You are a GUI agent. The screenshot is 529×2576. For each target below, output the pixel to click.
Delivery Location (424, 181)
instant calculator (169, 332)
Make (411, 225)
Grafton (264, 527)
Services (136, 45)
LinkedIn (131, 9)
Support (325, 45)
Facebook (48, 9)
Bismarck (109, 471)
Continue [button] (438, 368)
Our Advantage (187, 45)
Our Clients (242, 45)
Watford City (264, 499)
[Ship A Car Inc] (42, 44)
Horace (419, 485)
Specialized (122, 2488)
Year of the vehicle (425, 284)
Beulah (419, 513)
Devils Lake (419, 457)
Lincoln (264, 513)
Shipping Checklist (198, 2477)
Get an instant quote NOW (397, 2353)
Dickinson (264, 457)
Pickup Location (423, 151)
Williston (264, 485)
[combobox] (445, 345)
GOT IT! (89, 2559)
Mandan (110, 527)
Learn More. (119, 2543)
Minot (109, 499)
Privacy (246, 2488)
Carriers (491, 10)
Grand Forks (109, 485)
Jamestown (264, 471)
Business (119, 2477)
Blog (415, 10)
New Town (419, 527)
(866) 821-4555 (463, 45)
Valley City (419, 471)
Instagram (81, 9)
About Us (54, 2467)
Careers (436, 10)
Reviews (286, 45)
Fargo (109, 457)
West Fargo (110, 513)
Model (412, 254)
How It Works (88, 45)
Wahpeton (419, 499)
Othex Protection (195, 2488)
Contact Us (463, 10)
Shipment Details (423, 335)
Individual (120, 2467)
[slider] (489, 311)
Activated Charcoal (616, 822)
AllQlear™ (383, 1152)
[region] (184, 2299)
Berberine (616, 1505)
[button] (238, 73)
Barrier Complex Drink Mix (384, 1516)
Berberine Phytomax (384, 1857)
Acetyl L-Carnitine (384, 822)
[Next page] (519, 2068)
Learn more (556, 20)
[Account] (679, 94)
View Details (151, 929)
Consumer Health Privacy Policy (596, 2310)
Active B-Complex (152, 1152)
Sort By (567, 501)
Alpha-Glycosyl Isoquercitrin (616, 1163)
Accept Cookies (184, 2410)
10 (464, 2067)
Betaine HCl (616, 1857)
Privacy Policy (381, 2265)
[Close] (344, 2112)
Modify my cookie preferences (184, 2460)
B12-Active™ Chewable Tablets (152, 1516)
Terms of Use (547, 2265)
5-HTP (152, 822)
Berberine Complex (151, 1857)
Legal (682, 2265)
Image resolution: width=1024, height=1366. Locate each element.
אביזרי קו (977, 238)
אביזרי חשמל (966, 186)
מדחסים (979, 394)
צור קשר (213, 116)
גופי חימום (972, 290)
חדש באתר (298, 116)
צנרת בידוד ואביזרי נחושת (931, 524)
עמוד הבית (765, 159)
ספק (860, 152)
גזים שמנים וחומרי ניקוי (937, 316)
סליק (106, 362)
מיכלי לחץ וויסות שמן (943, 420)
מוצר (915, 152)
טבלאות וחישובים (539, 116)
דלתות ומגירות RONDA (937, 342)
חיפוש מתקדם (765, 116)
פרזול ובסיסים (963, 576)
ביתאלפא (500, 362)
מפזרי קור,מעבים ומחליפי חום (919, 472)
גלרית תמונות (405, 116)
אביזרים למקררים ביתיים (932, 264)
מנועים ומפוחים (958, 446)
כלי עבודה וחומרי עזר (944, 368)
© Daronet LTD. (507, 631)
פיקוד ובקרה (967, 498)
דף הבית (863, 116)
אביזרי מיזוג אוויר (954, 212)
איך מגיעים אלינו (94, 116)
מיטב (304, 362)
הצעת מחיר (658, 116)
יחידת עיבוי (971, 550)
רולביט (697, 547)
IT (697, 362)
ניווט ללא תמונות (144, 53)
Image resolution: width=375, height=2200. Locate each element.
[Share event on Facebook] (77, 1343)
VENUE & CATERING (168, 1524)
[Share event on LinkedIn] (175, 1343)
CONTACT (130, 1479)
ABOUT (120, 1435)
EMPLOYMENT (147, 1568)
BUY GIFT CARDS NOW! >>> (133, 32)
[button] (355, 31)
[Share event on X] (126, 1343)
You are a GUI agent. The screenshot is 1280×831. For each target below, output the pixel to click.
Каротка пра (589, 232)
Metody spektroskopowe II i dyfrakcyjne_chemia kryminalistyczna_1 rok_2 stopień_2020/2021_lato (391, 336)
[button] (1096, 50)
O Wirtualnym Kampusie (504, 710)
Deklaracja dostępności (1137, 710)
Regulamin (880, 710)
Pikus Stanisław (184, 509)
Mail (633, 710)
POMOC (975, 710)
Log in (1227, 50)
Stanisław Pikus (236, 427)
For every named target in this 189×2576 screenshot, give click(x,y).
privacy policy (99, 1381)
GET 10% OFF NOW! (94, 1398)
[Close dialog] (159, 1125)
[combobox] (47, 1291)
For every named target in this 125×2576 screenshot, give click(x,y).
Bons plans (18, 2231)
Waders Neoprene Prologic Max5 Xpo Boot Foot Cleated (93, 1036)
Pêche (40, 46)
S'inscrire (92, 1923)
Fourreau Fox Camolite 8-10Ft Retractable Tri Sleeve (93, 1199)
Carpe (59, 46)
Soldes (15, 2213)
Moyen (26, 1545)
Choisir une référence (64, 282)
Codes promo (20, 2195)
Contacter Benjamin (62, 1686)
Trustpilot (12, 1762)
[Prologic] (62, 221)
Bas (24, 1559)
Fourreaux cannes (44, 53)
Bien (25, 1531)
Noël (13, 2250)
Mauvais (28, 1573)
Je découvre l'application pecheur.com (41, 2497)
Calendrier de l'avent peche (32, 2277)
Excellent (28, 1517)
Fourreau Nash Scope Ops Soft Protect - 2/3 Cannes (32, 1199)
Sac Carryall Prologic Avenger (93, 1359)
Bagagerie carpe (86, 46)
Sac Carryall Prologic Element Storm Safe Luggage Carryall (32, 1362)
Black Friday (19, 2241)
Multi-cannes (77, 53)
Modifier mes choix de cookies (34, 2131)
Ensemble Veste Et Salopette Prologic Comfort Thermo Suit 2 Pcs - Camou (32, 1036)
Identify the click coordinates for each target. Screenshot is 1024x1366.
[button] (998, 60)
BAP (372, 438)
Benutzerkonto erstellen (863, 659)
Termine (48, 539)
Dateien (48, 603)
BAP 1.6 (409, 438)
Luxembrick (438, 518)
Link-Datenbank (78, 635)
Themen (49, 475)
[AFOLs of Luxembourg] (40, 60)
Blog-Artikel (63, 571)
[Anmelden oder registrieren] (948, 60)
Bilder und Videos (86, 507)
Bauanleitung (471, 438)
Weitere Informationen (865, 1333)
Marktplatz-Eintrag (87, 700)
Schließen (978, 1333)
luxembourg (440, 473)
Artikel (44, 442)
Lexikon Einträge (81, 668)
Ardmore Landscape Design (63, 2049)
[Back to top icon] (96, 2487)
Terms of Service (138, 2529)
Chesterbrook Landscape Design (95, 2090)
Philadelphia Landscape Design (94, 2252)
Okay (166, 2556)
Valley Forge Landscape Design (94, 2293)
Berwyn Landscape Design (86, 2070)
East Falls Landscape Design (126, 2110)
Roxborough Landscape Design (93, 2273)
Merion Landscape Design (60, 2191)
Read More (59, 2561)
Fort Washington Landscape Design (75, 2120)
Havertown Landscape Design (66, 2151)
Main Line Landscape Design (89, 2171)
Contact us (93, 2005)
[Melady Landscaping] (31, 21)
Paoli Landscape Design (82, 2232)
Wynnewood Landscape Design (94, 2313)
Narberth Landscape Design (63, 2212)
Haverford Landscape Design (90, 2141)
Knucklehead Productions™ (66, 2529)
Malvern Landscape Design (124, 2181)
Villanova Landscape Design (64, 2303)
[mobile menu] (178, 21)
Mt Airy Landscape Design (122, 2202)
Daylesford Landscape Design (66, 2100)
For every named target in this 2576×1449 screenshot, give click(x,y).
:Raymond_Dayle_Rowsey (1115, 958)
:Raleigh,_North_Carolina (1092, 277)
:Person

# The task
Taking the records above, retype every line from the one with "Chesterbrook Landscape Design (95, 2090)" down to the one with "Mt Airy Landscape Design (122, 2202)", exactly and with nothing else.

# Exercise response
Chesterbrook Landscape Design (95, 2090)
Philadelphia Landscape Design (94, 2252)
Okay (166, 2556)
Valley Forge Landscape Design (94, 2293)
Berwyn Landscape Design (86, 2070)
East Falls Landscape Design (126, 2110)
Roxborough Landscape Design (93, 2273)
Merion Landscape Design (60, 2191)
Read More (59, 2561)
Fort Washington Landscape Design (75, 2120)
Havertown Landscape Design (66, 2151)
Main Line Landscape Design (89, 2171)
Contact us (93, 2005)
[Melady Landscaping] (31, 21)
Paoli Landscape Design (82, 2232)
Wynnewood Landscape Design (94, 2313)
Narberth Landscape Design (63, 2212)
Haverford Landscape Design (90, 2141)
Knucklehead Productions™ (66, 2529)
Malvern Landscape Design (124, 2181)
Villanova Landscape Design (64, 2303)
[mobile menu] (178, 21)
Mt Airy Landscape Design (122, 2202)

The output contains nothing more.